The reduction theorems below need three monotonicity facts about the premise algebra. They are proved here once and reused.

theorem Core.Logic.Intensional.Premise.propIntersection_anti_of_subset {Index : Type u_1} {A B : List (Index → Prop)} (h : A ⊆ B) : propIntersection B ⊆ propIntersection A

propIntersection is anti-monotone in the premise list: more premises can only shrink the set of indices satisfying all of them.

theorem Core.Logic.Intensional.Premise.followsFrom_mono_of_subset {Index : Type u_1} {p : Index → Prop} {A B : List (Index → Prop)} (h : A ⊆ B) (hp : followsFrom p A) : followsFrom p B

followsFrom is monotone in the premise list: more premises only add consequences.

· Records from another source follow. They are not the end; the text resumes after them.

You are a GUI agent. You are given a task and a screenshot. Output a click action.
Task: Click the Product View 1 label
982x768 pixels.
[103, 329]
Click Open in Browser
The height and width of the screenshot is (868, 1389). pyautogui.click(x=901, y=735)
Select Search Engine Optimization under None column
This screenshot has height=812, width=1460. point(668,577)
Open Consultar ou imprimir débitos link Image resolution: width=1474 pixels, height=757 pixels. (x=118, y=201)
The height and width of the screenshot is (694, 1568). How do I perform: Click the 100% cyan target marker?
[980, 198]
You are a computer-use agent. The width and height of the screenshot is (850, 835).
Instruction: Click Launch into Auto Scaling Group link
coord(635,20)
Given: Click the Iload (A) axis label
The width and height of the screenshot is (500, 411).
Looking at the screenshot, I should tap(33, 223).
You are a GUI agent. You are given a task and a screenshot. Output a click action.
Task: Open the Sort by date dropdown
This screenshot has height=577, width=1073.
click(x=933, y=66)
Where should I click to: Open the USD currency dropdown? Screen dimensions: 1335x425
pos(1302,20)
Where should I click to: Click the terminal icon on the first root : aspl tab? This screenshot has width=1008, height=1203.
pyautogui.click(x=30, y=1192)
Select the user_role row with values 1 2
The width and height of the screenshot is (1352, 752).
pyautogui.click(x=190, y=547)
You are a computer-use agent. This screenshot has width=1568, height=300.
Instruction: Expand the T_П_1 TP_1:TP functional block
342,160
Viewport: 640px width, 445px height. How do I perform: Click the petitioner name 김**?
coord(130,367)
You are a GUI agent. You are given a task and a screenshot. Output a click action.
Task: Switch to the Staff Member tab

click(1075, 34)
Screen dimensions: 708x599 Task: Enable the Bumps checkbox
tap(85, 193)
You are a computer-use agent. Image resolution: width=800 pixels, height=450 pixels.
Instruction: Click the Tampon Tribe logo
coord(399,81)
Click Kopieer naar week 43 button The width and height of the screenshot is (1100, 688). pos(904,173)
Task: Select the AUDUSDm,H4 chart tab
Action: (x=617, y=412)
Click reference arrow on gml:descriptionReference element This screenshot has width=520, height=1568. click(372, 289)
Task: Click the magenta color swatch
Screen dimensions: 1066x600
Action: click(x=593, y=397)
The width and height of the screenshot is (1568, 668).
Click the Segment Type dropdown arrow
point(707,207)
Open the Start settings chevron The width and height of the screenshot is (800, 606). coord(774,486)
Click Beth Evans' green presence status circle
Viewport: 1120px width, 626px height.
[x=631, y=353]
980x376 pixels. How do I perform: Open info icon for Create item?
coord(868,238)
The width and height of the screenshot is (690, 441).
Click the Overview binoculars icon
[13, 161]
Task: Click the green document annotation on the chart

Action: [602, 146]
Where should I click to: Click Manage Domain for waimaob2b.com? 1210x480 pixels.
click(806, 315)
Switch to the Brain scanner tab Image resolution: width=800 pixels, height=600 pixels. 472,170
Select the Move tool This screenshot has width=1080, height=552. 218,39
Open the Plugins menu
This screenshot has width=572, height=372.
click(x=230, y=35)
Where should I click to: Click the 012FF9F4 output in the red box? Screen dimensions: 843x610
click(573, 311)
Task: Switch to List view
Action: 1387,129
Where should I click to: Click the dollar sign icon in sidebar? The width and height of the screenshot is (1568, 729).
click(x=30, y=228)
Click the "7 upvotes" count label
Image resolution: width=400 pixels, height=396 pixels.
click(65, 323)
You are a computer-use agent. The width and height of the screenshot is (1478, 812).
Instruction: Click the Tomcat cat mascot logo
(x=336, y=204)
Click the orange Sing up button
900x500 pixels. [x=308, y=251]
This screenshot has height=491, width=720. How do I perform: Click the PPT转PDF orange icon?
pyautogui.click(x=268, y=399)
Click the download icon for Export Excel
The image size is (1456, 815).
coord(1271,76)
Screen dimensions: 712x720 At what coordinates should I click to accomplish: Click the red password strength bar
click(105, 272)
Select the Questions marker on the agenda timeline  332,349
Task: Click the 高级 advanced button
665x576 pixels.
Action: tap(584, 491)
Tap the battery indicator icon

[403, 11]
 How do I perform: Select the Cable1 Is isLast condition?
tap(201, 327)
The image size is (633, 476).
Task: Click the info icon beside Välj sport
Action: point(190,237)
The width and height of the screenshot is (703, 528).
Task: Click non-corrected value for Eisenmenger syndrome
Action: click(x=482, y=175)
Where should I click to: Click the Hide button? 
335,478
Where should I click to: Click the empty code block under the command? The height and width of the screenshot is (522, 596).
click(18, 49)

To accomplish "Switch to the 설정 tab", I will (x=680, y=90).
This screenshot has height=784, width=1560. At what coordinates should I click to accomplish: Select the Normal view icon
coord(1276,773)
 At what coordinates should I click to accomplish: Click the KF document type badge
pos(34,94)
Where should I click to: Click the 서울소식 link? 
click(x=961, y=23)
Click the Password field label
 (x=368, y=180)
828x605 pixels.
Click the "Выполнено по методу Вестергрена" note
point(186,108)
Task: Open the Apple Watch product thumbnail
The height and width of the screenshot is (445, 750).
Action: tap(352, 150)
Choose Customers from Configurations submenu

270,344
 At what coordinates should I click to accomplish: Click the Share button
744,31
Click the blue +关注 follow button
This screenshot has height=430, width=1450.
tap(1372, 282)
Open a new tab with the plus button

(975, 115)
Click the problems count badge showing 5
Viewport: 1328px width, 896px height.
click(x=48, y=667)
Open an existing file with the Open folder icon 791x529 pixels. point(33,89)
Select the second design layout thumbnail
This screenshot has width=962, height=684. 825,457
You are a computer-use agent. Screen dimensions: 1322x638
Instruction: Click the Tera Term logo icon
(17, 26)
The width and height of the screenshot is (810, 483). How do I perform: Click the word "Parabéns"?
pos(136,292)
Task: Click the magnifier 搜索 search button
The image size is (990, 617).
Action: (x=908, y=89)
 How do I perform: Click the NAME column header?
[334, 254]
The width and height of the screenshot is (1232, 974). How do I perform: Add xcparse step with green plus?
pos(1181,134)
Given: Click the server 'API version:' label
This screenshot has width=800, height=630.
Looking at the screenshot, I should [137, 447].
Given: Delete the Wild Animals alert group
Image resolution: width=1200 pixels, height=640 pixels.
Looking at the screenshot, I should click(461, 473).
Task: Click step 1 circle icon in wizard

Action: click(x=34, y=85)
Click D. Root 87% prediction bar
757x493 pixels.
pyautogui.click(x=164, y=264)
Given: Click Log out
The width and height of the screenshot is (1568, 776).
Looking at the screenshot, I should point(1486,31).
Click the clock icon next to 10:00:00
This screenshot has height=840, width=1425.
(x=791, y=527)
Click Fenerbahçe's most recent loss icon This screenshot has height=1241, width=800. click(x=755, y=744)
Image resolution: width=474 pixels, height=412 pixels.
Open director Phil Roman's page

theorem Core.Logic.Intensional.Premise.isCompatibleWith_anti_of_subset {Index : Type u_1} {p : Index → Prop} {A B : List (Index → Prop)} (h : B ⊆ A) (hp : isCompatibleWith p A) : isCompatibleWith p B

isCompatibleWith is anti-monotone in the premise list: removing premises can only make a proposition easier to be compatible with.

theorem Core.Logic.Intensional.Premise.self_mem_consistentSublists {Index : Type u_1} {A : List (Index → Prop)} (h : isConsistent A) : A ∈ consistentSublists A

A consistent premise list is itself a member of its own consistent sublist powerset.

theorem Core.Logic.Intensional.Premise.subset_of_mem_consistentSublists {Index : Type u_1} {A B : List (Index → Prop)} (h : B ∈ consistentSublists A) : B ⊆ A

Every element of consistentSublists A is a ⊆-subset of A.

Reduction to the unrevised definitions

When the premise set f i is itself consistent, Kratzer's revised definitions collapse to the original Defs 5–6: there is no "inconsistency to repair." The witness for both directions is f i itself — it is a sublist of itself, it is consistent by hypothesis, and B ⊆ f i for every B ∈ consistentSublists (f i).

theorem Core.Logic.Intensional.Premise.mustInView_iff_mustInView'_of_consistent {Index : Type u_1} (f : Index → List (Index → Prop)) (p : Index → Prop) (i : Index) (h : isConsistent (f i)) : mustInView' f p i ↔ mustInView f p i

When f i is consistent, the revised necessity operator coincides with the original.

theorem Core.Logic.Intensional.Premise.canInView_iff_canInView'_of_consistent {Index : Type u_1} (f : Index → List (Index → Prop)) (p : Index → Prop) (i : Index) (h : isConsistent (f i)) : canInView' f p i ↔ canInView f p i

When f i is consistent, the revised possibility operator coincides with the original.